A discussion of two poems by Larry Kimmel really startled me. I say two poems, but actually it was a single poem that changed its line format and spatial qualities in the second version. Only a few word changes appeared in the latter, the first poem printed in Fire Pearls (edited and published by M. Kei, 2006):


her breast fits
like a fruit in the curve
of the small guitar--
and I would be her Picasso
some Spanish afternoon     (p. 43)

But in Kimmel's Blue Night (Winfred Press, 2007, p. 50), the same poem is transformed, though the words remain nearly the same:


Woman Playing Guitar


Her breast
fit
like a fruit

in the curve
of the small guitar,

and I
would have been
her Picasso,

some
Spanish afternoon.

A number of Tanka Roundtable participants felt this second version could be labeled a tanka. Tanka, instead of its usual five lines, could be scattered in various divisions down a page. Worried, I e-mailed Larry on January 18 to ask about this assertion. He has allowed me to quote from his response: ". . . if I had encountered my own poem first, as I used it in Blue Night, I would have thought it a free verse poem."

Amelia Fielden, in response to an e-mail from me on this problem, calls herself a "semi-traditionalist." She too has allowed me to quote her response: "I definitely want to preserve 5 lines. And I prefer to adhere to the S/L/S/L/L rhythm with a strong final line, but flexibly. I do not believe 31 English syllables is the way to go because the sound unit differences between Japanese and English make 31-syllabled English tanka heavy and wordy. Therefore, I advocate 21+/- English syllable structure, again flexibly. Most of my tanka are 3/5/3/5/5 or a mixture of 3 or 4 syllables in short lines and 5 or 6 in long lines.
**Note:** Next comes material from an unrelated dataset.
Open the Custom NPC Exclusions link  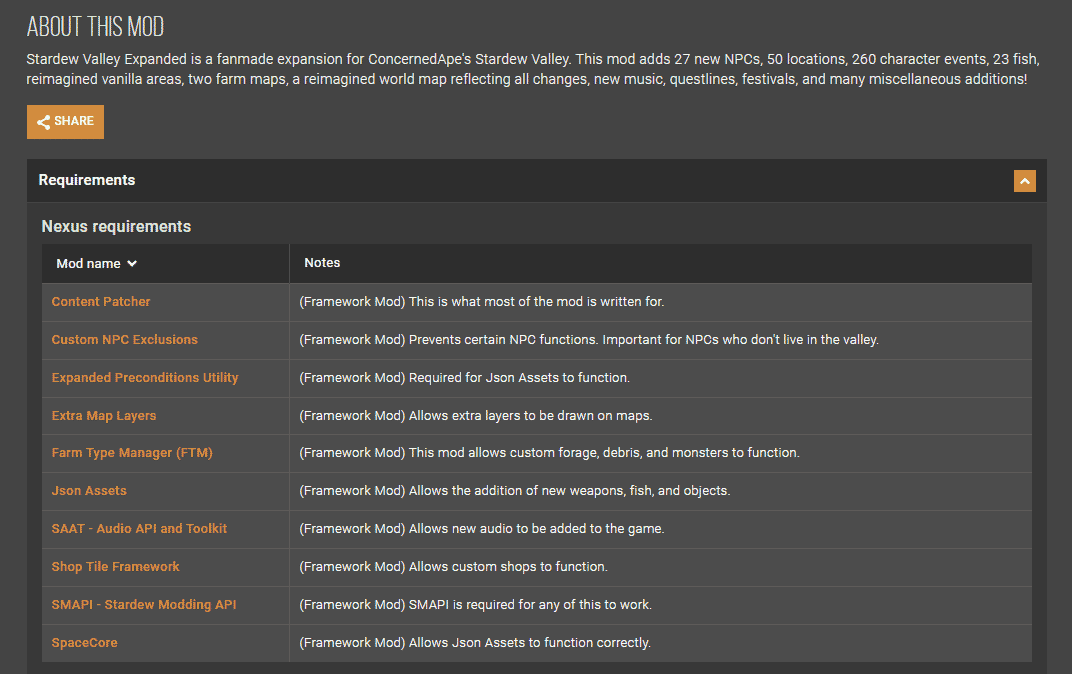click(x=125, y=340)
I very, very rarely write a line of 2 or of 7 syllables (and never 1 or 8, which I feel are unbalanced lengths); I consider the 'inverted pyramid' structure, i.e. a very long first line tapering down to 1 or 2 syllables in line 5, is not in the true tanka tradition."

What I came away with in these dramatic and demanding discussions is the radical voice of change among many of the participants. This desire for change resembles Western culture's passion for the new, the innovative, the transforming power of immediate time.
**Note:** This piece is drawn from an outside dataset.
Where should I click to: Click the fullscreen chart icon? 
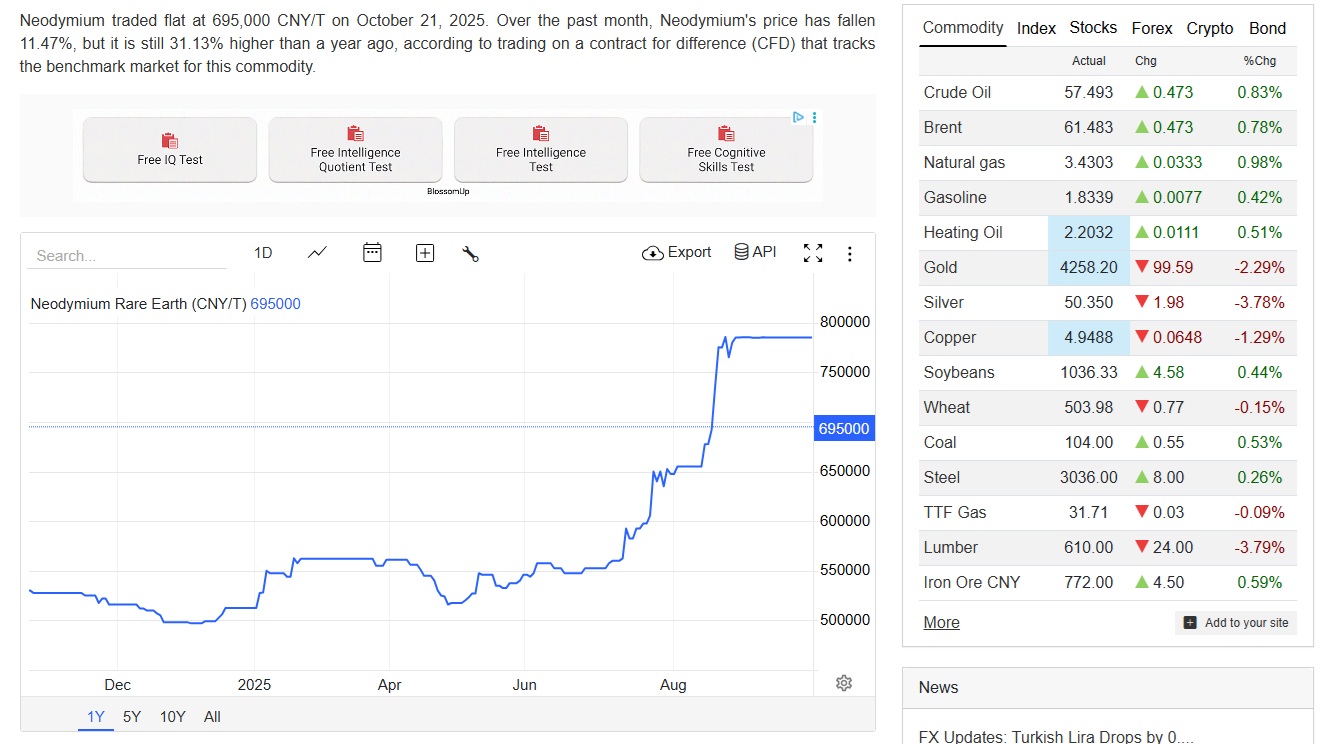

I have lived with tanka for forty-four years, and while I was at first a minimalist and later an adherent of short long short long long, which I do not always follow, I felt my tanka commitment remained steady even if it varied in rhythm and line length. My early tanka and my present tanka have a foundation in Takuboku's definition of tanka as diary which reveals the changes in the emotional life of the poet.
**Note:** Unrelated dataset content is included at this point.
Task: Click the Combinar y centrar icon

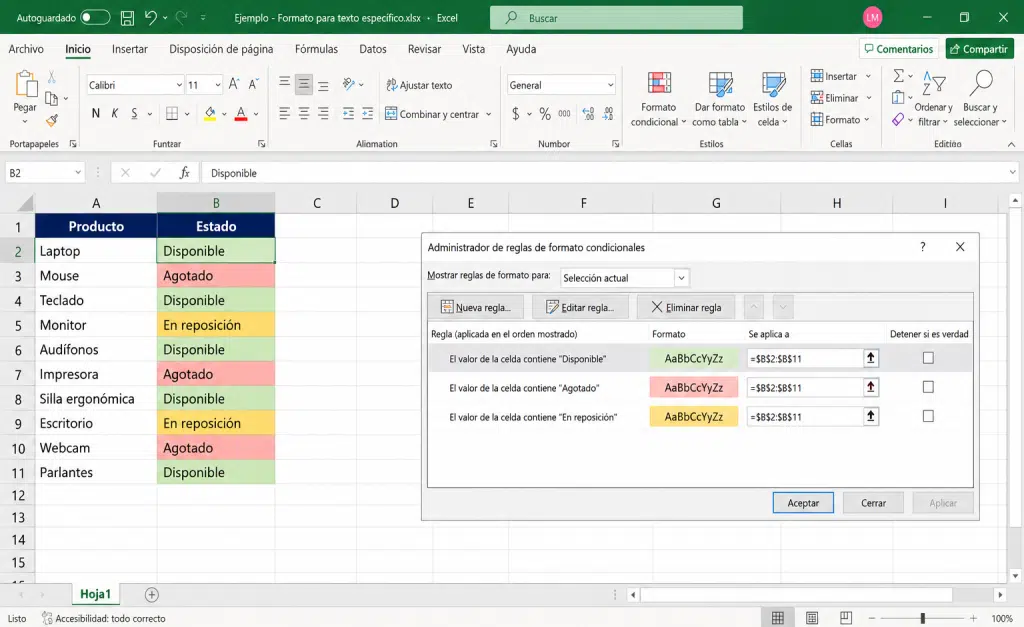Action: [x=391, y=114]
One can make changes in content, changes in line length, changes in syllabication, but the core of tanka remains the same. It is a democratic form as it allows for many changes within the five-line structure and maintains that any subject is suitable for tanka. Michael McClintock's splendid introduction to variety in tanka structure in The Tanka Anthology (Red Moon Press, 2003) offers ten examples of tanka manipulation within the five-line format (see pp. xxvi-xxxvii). He analyzes ten types of variation. Example 1 shows the 5-7-5-7-7 lines flush with the left margin; example 2 has the 5-7-5-7-7 pattern with the last two lines indented; example 3 has the last three lines indented, thus reversing the three-two structural division of traditional tanka; example 4, says McClintock, offers the first two lines as strophe, the next two lines placing a word on the fifth line as antistrophe, and the rest of the final line as "a kind of epode" (p. xxxii); example 5 is a staggered five lines which, McClintock says, visually assists the lifting movement of a bird in flight; example 6 has a haiku-like effect in its first three lines while the two concluding lines offer "a personal reflection or response" (p. xxxiii); example 7 is a minimalist tanka whose pivot juxtaposes two images without either transition or punctuation; example 8 is what McClintock calls tumbling/minimalist, tumbling from six syllables in the first line to one in the last, a kind of imageless haiku or even senryu; example 9, a free-form poem that might easily be classified as kyoka; example 10, lines expanded as they move from a physical representation to a metaphysical one, the lines staggered first from left, next to middle right, third to left margin, fourth to far right, and fifth, one letter to left below line four. These examples reveal how even the five-line form can be varied, manipulated, take on other poetic forms and still remain tanka. McClintock's analyses of these 10 poems are more analytical than I have made them, so those who feel too confined by the five-line form should check these poems in The Tanka Anthology.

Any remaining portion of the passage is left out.